EXERCISE INPUTS Start Marker

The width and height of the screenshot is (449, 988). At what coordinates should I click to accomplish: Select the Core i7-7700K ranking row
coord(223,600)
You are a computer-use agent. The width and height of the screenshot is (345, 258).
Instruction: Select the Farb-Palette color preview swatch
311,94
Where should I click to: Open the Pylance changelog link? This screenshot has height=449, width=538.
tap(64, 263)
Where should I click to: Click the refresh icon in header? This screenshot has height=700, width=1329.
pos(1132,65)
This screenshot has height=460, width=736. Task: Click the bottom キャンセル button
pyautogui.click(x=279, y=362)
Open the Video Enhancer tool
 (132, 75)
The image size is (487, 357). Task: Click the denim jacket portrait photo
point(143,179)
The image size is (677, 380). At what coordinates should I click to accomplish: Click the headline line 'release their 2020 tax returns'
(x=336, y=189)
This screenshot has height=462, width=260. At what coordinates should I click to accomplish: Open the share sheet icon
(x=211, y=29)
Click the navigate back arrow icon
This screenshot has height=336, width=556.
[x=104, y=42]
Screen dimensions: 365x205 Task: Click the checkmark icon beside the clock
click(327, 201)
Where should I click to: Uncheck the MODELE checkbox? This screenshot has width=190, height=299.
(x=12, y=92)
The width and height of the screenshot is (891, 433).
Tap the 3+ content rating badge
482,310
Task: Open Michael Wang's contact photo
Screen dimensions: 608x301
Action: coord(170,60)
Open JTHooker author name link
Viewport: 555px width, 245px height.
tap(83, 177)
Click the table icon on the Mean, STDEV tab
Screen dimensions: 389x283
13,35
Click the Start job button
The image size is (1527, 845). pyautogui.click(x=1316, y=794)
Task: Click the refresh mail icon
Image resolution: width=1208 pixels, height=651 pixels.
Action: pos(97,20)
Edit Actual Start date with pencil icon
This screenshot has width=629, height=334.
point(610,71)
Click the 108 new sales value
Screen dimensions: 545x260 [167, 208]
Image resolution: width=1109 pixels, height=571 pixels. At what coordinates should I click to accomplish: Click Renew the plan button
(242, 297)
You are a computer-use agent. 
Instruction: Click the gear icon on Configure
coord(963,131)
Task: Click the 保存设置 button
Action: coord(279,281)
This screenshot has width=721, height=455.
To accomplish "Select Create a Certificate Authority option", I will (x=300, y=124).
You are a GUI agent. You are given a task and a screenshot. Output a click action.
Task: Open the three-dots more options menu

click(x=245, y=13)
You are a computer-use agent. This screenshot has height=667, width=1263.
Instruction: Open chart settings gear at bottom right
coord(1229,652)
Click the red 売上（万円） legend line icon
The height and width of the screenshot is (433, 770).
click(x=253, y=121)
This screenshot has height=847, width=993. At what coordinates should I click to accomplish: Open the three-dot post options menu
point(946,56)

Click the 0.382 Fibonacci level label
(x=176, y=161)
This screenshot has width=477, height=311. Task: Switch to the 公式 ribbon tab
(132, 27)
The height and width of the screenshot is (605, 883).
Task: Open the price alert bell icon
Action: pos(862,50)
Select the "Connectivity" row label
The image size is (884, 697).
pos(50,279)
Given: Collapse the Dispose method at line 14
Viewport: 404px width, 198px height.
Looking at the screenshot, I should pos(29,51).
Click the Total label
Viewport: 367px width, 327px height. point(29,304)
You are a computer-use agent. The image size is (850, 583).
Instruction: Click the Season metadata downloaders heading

EXERCISE INPUTS End Marker

Each of the entries above should be written out again exactly.

* ANSWER TO THE PROBLEM:
The width and height of the screenshot is (449, 988). At what coordinates should I click to accomplish: Select the Core i7-7700K ranking row
coord(223,600)
You are a computer-use agent. The width and height of the screenshot is (345, 258).
Instruction: Select the Farb-Palette color preview swatch
311,94
Where should I click to: Open the Pylance changelog link? This screenshot has height=449, width=538.
tap(64, 263)
Where should I click to: Click the refresh icon in header? This screenshot has height=700, width=1329.
pos(1132,65)
This screenshot has height=460, width=736. Task: Click the bottom キャンセル button
pyautogui.click(x=279, y=362)
Open the Video Enhancer tool
 (132, 75)
The image size is (487, 357). Task: Click the denim jacket portrait photo
point(143,179)
The image size is (677, 380). At what coordinates should I click to accomplish: Click the headline line 'release their 2020 tax returns'
(x=336, y=189)
This screenshot has height=462, width=260. At what coordinates should I click to accomplish: Open the share sheet icon
(x=211, y=29)
Click the navigate back arrow icon
This screenshot has height=336, width=556.
[x=104, y=42]
Screen dimensions: 365x205 Task: Click the checkmark icon beside the clock
click(327, 201)
Where should I click to: Uncheck the MODELE checkbox? This screenshot has width=190, height=299.
(x=12, y=92)
The width and height of the screenshot is (891, 433).
Tap the 3+ content rating badge
482,310
Task: Open Michael Wang's contact photo
Screen dimensions: 608x301
Action: coord(170,60)
Open JTHooker author name link
Viewport: 555px width, 245px height.
tap(83, 177)
Click the table icon on the Mean, STDEV tab
Screen dimensions: 389x283
13,35
Click the Start job button
The image size is (1527, 845). pyautogui.click(x=1316, y=794)
Task: Click the refresh mail icon
Image resolution: width=1208 pixels, height=651 pixels.
Action: pos(97,20)
Edit Actual Start date with pencil icon
This screenshot has width=629, height=334.
point(610,71)
Click the 108 new sales value
Screen dimensions: 545x260 [167, 208]
Image resolution: width=1109 pixels, height=571 pixels. At what coordinates should I click to accomplish: Click Renew the plan button
(242, 297)
You are a computer-use agent. 
Instruction: Click the gear icon on Configure
coord(963,131)
Task: Click the 保存设置 button
Action: coord(279,281)
This screenshot has width=721, height=455.
To accomplish "Select Create a Certificate Authority option", I will (x=300, y=124).
You are a GUI agent. You are given a task and a screenshot. Output a click action.
Task: Open the three-dots more options menu

click(x=245, y=13)
You are a computer-use agent. This screenshot has height=667, width=1263.
Instruction: Open chart settings gear at bottom right
coord(1229,652)
Click the red 売上（万円） legend line icon
The height and width of the screenshot is (433, 770).
click(x=253, y=121)
This screenshot has height=847, width=993. At what coordinates should I click to accomplish: Open the three-dot post options menu
point(946,56)

Click the 0.382 Fibonacci level label
(x=176, y=161)
This screenshot has width=477, height=311. Task: Switch to the 公式 ribbon tab
(132, 27)
The height and width of the screenshot is (605, 883).
Task: Open the price alert bell icon
Action: pos(862,50)
Select the "Connectivity" row label
The image size is (884, 697).
pos(50,279)
Given: Collapse the Dispose method at line 14
Viewport: 404px width, 198px height.
Looking at the screenshot, I should pos(29,51).
Click the Total label
Viewport: 367px width, 327px height. point(29,304)
You are a computer-use agent. The image size is (850, 583).
Instruction: Click the Season metadata downloaders heading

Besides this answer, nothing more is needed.